## What is asked
Revise the records starting at the very first line and ending at the line that contains "at (605, 462).", swapping "Identify" for "Find" and leaving everything else unchanged. Return only those lines.

## Material provided
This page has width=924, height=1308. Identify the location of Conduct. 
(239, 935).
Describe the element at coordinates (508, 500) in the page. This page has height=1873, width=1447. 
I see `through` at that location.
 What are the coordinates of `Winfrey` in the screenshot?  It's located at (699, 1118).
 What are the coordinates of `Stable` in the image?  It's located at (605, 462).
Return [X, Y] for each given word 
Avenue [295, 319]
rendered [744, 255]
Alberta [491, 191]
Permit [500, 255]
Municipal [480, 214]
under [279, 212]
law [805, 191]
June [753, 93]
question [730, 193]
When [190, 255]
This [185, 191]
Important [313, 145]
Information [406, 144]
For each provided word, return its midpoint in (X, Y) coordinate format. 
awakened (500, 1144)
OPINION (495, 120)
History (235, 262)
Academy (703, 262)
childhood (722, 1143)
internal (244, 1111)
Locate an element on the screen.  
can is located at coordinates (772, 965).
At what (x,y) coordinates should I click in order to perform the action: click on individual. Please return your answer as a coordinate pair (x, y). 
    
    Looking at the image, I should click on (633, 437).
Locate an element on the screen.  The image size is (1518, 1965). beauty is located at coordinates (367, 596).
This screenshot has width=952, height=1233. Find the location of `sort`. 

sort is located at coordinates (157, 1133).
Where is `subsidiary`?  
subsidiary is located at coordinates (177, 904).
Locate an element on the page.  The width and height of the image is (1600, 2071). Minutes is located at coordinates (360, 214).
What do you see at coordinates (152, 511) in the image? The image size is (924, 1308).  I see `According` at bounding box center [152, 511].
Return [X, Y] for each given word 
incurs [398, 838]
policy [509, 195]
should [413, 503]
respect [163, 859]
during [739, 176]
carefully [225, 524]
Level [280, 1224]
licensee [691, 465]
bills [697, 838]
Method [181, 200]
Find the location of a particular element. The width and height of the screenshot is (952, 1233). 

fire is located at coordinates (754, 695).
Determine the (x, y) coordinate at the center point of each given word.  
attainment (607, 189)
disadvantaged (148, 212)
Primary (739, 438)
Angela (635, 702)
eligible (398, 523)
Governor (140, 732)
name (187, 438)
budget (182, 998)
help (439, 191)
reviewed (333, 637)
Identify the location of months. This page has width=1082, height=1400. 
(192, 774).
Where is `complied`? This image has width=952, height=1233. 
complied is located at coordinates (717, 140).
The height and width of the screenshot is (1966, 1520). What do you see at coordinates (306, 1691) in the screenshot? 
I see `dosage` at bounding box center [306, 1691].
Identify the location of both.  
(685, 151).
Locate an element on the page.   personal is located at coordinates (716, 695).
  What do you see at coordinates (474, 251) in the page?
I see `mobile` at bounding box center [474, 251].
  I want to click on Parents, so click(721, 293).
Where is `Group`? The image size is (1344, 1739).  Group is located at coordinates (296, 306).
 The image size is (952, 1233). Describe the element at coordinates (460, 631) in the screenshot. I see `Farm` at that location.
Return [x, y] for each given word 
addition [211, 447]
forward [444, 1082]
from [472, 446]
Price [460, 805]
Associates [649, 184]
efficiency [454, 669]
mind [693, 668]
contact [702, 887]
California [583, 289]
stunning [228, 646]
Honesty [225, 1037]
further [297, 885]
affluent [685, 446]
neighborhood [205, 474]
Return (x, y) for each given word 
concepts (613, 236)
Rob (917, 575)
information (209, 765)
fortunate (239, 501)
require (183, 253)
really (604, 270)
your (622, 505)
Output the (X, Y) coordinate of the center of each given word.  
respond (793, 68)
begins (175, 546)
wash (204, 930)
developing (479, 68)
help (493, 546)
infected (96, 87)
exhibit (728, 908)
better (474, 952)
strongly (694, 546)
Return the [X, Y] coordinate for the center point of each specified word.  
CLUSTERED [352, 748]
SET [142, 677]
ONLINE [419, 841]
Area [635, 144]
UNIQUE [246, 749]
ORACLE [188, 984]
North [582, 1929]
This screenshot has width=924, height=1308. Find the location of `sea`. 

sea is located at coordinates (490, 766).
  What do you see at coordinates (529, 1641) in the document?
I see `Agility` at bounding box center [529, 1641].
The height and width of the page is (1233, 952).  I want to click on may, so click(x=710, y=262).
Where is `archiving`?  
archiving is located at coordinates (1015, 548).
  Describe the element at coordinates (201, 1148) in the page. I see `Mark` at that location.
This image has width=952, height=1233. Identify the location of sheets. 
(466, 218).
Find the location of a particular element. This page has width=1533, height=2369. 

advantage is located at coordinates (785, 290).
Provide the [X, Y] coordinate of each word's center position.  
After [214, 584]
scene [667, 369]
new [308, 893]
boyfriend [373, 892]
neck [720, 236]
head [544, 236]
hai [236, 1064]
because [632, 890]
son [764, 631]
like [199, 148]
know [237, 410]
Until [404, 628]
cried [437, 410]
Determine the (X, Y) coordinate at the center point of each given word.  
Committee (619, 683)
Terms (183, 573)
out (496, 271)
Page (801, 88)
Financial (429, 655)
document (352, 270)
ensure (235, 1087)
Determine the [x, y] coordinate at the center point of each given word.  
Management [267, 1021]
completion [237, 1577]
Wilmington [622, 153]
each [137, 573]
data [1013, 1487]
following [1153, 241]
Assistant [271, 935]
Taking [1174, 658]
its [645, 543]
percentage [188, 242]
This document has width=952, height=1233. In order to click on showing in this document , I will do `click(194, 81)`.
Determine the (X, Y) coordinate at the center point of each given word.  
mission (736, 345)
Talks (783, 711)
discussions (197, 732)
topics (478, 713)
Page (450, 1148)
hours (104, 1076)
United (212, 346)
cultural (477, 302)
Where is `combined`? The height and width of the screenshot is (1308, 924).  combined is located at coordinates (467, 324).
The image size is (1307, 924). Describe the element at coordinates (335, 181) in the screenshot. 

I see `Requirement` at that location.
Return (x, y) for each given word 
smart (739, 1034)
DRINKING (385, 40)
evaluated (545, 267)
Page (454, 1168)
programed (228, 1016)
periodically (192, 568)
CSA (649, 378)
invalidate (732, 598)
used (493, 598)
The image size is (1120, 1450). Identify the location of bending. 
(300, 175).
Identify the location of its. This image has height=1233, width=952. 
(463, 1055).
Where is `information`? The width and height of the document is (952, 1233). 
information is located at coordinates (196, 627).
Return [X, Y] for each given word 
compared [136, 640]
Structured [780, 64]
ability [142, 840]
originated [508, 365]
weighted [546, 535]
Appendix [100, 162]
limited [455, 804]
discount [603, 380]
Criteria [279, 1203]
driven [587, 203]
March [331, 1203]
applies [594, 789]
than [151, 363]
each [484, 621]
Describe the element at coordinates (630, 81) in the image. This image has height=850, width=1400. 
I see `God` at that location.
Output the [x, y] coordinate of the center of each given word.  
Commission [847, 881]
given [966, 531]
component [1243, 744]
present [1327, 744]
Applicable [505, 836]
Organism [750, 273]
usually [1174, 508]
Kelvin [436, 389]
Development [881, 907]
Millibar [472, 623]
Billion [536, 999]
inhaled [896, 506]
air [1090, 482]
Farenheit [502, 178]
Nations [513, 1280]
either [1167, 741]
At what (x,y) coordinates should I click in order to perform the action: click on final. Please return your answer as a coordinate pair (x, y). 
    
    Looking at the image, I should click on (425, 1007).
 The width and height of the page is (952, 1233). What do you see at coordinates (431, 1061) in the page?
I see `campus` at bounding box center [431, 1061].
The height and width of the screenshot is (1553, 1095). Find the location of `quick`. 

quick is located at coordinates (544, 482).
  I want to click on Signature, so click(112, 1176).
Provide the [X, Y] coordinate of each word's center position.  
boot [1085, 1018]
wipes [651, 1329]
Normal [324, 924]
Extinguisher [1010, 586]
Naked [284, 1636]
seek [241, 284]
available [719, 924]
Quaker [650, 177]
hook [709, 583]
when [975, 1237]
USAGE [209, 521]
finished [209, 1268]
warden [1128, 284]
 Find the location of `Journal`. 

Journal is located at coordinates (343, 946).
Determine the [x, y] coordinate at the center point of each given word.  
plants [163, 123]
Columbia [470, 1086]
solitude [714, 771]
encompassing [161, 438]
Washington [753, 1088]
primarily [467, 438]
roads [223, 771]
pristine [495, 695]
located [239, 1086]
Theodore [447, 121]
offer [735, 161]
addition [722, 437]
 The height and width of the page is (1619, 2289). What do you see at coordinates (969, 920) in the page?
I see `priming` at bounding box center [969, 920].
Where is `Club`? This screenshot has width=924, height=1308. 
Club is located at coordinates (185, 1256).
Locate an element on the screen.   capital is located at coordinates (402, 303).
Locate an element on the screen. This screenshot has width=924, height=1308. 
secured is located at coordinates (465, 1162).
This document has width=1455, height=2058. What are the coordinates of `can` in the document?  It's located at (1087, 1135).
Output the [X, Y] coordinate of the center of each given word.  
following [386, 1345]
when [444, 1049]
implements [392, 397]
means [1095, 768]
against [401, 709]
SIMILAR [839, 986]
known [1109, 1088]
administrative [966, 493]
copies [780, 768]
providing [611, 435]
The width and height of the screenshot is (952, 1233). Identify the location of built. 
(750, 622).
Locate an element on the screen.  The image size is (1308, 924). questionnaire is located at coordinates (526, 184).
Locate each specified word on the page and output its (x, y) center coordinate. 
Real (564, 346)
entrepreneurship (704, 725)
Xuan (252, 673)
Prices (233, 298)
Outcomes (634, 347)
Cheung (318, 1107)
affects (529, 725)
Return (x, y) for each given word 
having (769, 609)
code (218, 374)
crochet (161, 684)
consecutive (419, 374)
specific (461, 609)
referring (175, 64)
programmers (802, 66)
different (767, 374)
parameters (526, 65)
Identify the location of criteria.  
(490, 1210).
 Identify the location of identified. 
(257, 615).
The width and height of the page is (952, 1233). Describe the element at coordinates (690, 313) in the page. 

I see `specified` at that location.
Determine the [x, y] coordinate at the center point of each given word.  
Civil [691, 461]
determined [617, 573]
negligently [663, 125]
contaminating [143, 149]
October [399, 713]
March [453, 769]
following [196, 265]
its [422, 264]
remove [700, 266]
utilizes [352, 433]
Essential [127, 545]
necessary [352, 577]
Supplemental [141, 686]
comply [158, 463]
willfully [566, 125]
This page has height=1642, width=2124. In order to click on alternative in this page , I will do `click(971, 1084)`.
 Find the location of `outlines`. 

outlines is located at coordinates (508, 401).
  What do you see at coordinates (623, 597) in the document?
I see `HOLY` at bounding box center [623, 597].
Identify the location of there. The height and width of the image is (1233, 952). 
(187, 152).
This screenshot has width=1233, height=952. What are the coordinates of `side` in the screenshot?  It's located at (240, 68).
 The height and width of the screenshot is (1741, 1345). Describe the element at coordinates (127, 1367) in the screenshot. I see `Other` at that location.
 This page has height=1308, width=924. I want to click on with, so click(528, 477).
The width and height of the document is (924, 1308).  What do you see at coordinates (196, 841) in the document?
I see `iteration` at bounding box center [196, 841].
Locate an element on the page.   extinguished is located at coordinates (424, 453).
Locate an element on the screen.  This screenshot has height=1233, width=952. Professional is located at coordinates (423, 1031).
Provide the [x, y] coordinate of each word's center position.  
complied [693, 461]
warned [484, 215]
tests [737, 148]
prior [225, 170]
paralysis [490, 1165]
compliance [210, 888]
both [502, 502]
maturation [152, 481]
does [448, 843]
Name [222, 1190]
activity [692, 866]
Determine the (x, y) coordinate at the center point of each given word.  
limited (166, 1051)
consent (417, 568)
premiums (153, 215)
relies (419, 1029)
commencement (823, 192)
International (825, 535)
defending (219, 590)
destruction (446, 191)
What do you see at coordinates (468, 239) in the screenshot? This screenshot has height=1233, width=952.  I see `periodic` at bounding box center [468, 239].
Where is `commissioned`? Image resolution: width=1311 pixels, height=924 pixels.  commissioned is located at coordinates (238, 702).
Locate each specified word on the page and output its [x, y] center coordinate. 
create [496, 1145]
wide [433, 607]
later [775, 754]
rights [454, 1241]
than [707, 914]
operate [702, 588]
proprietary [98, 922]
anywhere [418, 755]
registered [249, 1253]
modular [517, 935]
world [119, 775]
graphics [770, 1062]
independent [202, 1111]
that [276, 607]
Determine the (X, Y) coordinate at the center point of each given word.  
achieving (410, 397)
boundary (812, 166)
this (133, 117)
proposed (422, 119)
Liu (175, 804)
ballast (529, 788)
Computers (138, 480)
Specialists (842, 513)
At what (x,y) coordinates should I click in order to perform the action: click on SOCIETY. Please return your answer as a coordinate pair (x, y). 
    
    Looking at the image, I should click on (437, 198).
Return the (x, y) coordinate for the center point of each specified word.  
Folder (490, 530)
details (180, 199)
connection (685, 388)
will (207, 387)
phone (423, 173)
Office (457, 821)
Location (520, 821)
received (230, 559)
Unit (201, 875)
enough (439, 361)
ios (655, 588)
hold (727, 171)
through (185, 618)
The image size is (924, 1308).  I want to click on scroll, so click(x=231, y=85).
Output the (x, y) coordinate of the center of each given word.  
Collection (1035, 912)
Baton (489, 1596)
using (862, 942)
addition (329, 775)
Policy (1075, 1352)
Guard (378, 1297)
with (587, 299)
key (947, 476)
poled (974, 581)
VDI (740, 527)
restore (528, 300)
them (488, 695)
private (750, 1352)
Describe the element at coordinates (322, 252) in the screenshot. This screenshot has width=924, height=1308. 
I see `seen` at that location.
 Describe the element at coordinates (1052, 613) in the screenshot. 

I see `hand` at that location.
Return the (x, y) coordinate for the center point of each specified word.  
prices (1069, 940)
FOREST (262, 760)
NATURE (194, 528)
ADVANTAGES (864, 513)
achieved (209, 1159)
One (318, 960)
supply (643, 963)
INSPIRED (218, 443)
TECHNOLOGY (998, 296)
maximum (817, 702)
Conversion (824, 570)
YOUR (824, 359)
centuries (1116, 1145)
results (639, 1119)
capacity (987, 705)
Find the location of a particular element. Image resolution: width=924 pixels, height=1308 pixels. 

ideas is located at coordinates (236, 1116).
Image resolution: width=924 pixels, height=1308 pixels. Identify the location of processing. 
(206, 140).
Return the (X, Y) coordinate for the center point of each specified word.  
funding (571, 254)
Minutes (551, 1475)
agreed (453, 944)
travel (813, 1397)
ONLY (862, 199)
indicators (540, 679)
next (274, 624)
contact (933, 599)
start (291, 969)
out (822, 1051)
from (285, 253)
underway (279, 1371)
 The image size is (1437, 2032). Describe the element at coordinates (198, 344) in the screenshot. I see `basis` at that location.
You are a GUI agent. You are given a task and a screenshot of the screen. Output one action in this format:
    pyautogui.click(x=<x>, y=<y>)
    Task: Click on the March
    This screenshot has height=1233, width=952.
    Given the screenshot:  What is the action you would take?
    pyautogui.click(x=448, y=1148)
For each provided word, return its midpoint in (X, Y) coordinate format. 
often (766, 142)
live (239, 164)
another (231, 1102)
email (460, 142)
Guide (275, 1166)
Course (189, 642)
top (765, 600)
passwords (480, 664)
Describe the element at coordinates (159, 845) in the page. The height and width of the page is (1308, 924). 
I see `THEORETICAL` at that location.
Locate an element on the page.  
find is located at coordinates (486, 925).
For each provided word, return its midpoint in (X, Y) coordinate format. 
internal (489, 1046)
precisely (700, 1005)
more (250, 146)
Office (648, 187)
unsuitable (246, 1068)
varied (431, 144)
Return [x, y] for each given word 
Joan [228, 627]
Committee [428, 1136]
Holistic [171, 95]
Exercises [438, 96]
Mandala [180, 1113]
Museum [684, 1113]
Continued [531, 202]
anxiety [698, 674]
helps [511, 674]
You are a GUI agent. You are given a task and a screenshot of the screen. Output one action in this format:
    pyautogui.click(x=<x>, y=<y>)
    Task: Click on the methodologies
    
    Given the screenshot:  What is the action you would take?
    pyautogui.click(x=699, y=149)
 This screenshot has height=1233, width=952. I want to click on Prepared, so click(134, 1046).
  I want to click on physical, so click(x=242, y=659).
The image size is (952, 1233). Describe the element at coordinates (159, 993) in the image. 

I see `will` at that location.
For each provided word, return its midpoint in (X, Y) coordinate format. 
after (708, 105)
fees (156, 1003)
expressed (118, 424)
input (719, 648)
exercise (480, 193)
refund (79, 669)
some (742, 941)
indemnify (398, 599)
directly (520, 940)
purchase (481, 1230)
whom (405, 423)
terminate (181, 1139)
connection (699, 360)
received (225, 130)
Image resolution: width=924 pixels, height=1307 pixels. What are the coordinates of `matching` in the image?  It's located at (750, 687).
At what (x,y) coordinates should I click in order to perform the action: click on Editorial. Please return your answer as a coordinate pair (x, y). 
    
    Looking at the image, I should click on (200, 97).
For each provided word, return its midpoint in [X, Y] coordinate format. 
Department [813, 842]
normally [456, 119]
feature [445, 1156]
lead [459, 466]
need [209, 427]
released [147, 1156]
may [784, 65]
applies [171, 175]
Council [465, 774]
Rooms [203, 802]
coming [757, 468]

## Solution below
This page has width=924, height=1308. Find the location of Conduct. 
(239, 935).
Describe the element at coordinates (508, 500) in the page. This page has height=1873, width=1447. 
I see `through` at that location.
 What are the coordinates of `Winfrey` in the screenshot?  It's located at (699, 1118).
 What are the coordinates of `Stable` in the image?  It's located at (605, 462).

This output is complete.